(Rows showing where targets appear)
____

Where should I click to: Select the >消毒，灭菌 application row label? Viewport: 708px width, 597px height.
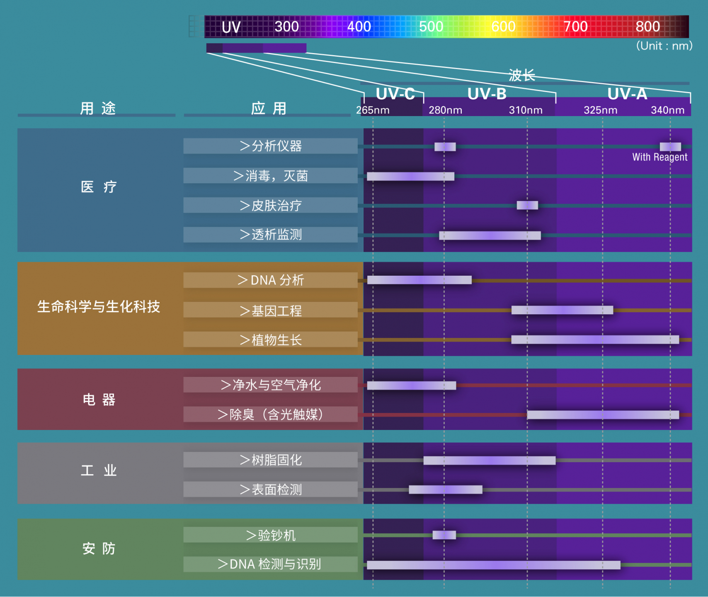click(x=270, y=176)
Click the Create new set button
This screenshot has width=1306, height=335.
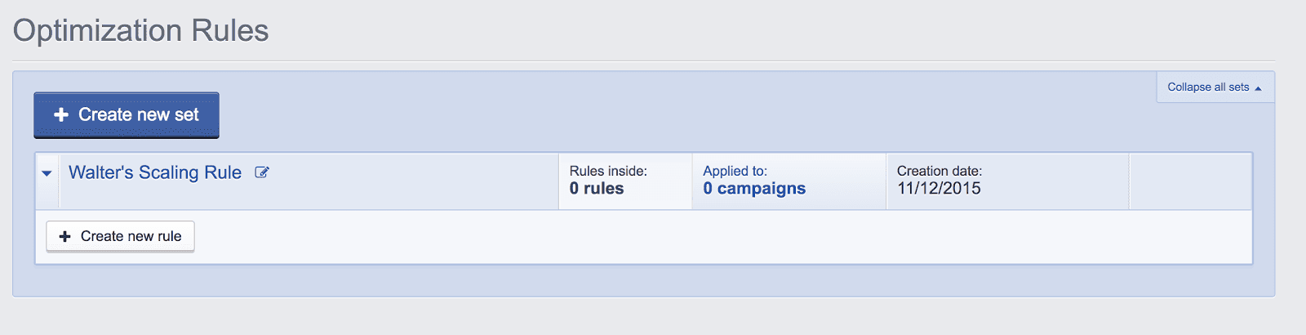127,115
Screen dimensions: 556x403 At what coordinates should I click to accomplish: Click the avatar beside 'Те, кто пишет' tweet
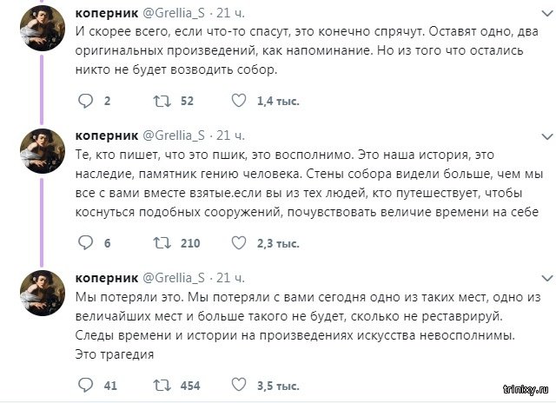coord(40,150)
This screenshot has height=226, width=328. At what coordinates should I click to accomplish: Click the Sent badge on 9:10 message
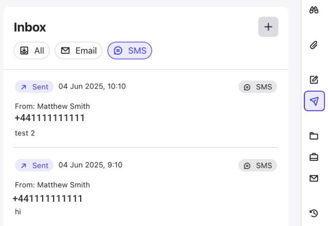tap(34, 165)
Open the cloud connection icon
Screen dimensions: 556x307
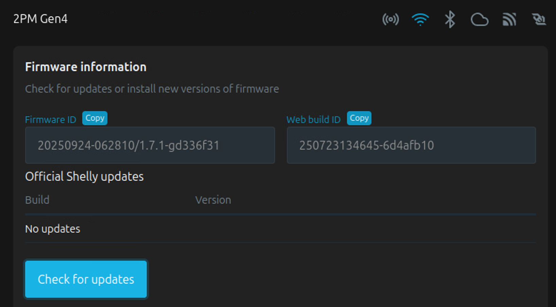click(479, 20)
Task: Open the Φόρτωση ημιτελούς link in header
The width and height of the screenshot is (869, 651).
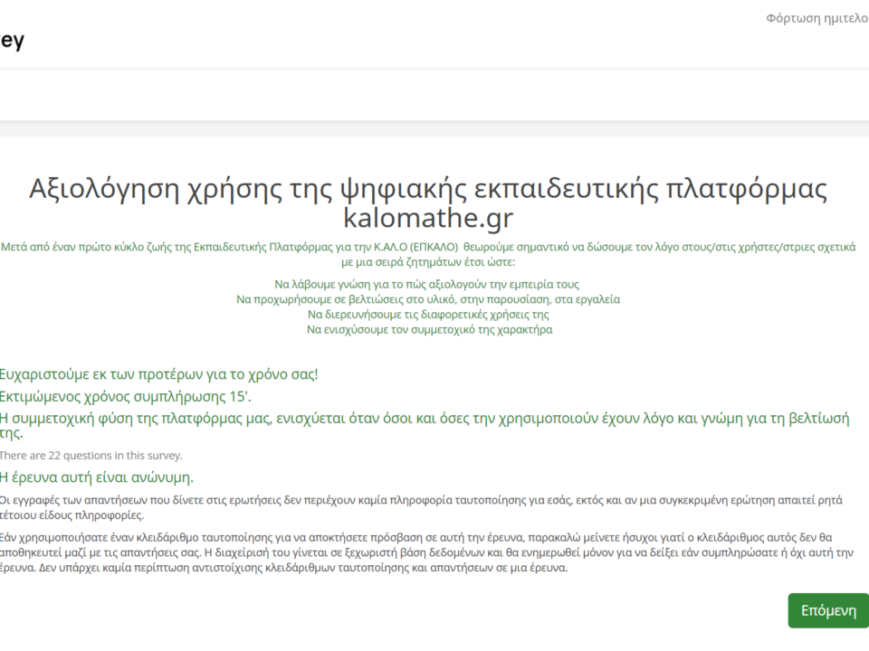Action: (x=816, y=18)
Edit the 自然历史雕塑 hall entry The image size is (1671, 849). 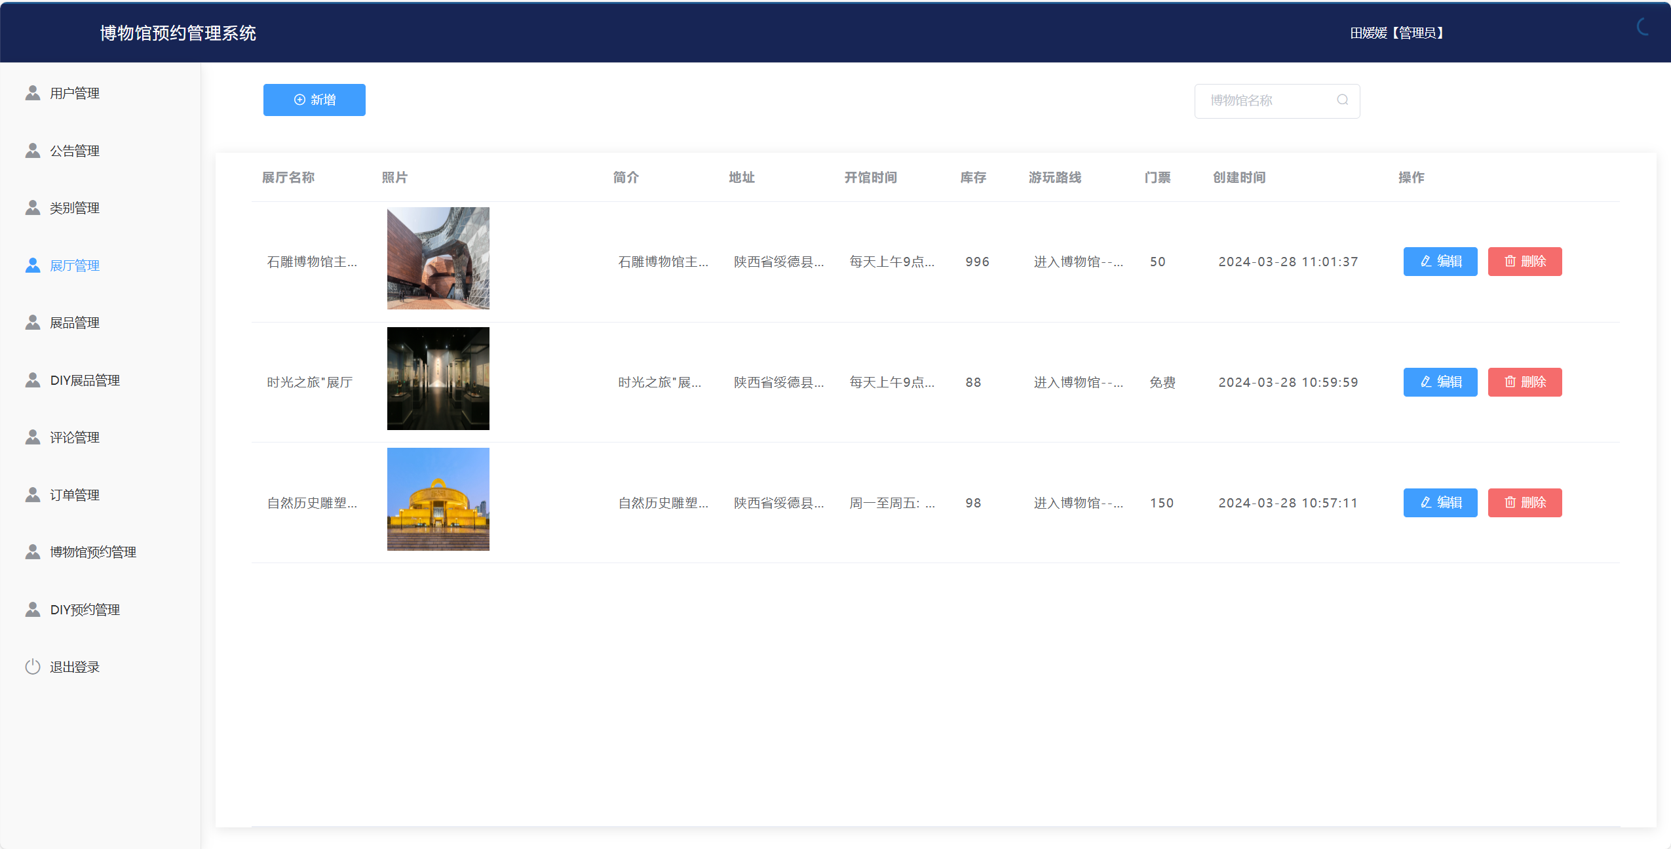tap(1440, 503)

____

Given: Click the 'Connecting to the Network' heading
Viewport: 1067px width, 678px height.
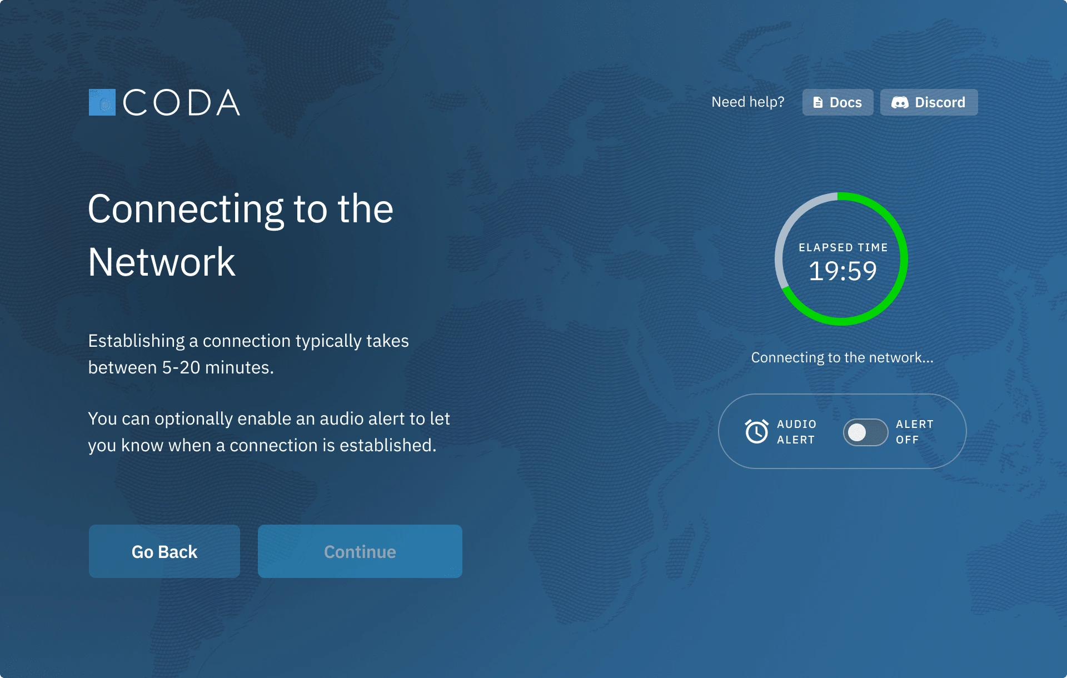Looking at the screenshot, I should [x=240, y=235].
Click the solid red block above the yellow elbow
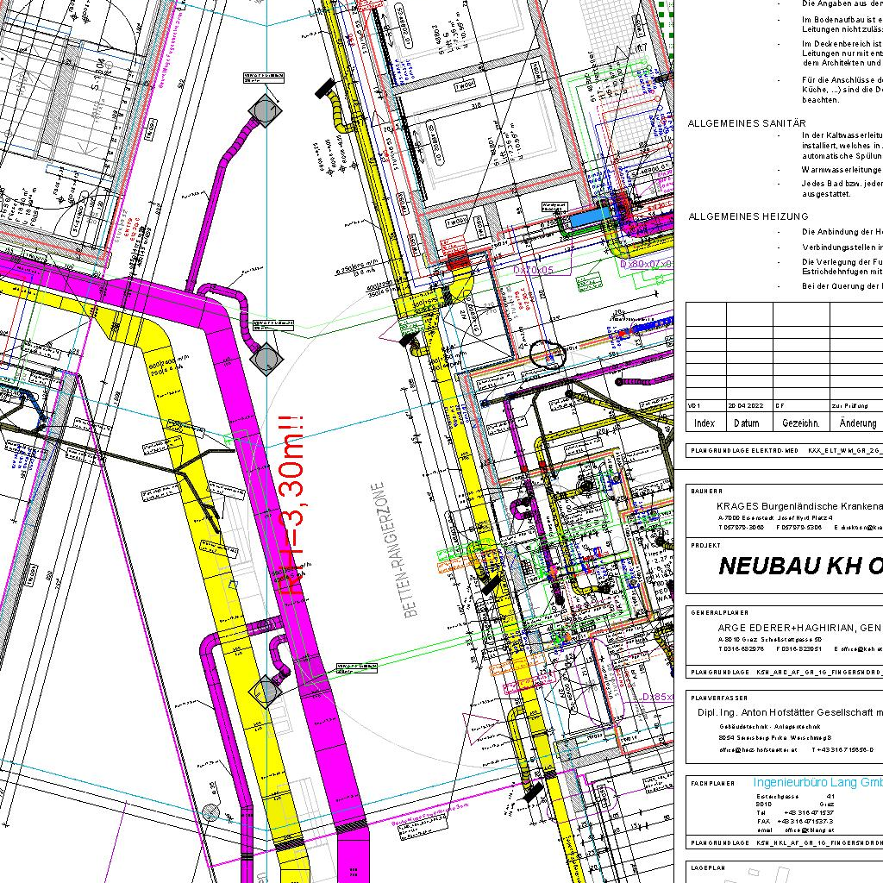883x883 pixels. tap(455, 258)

____

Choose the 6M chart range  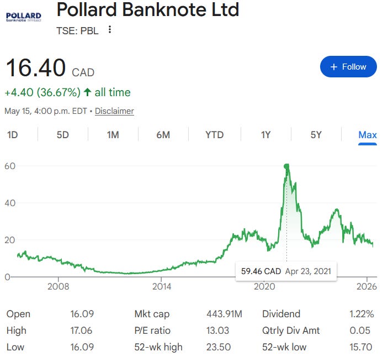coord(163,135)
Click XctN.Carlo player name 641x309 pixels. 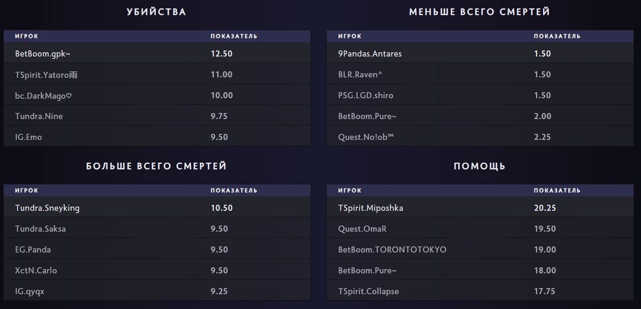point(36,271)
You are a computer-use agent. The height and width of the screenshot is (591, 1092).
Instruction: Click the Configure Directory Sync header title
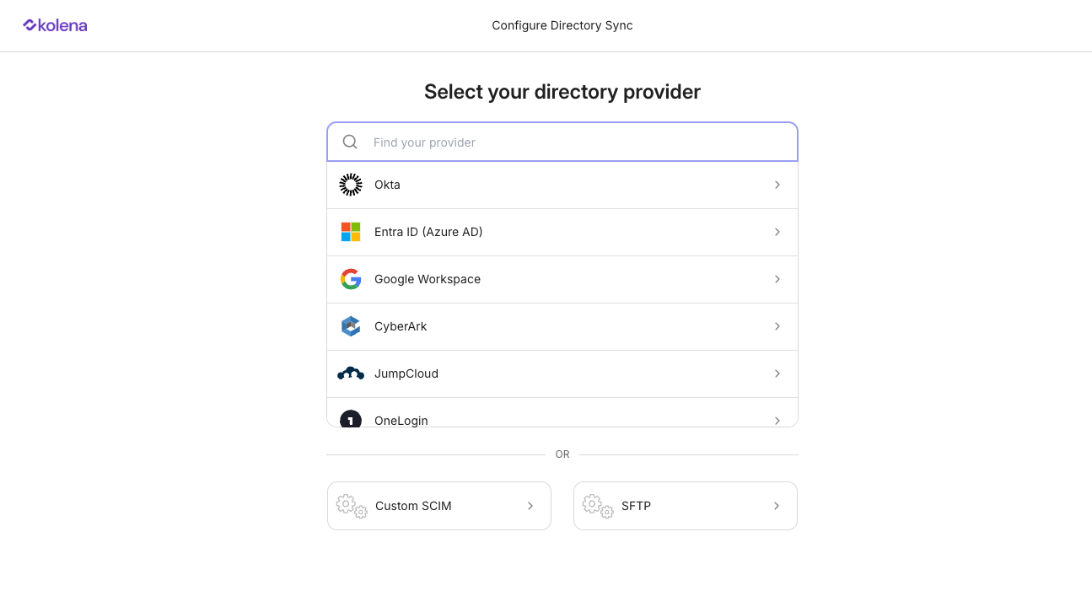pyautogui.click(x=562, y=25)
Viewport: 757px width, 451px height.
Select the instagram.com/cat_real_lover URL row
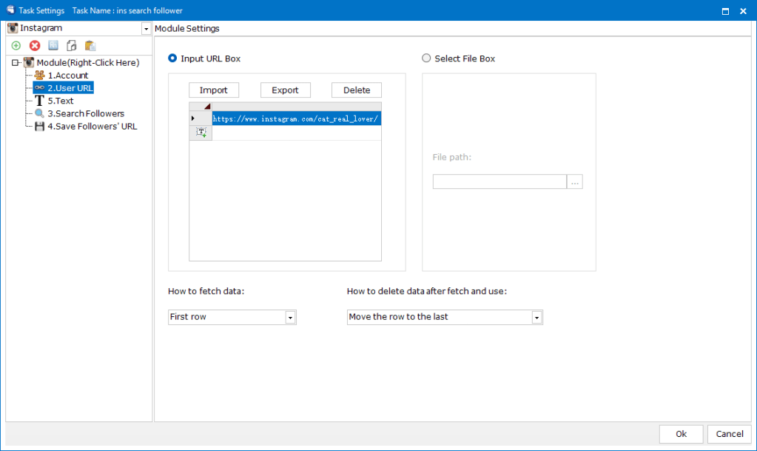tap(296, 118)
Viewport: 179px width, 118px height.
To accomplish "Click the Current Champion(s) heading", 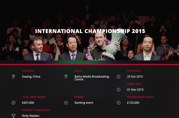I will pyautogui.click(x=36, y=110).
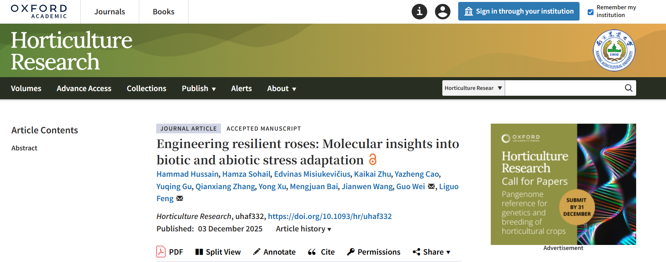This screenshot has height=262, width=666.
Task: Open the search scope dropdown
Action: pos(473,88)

____

WHAT YOU WILL DO
Rewrite the lines from the line with "Given: Click the" up to and including the line with "883x883 pixels. tap(455, 258)" as a Markdown table with the columns Number and Line, numbering each line and skipping any blank ones. Leave the pictures out.

SOLUTION BELOW
| Number | Line |
|---|---|
| 1 | Given: Click the 'Connecting to the Network' heading |
| 2 | Viewport: 1067px width, 678px height. |
| 3 | Looking at the screenshot, I should [x=240, y=235]. |
| 4 | Click the solid red block above the yellow elbow |
| 5 | 883x883 pixels. tap(455, 258) |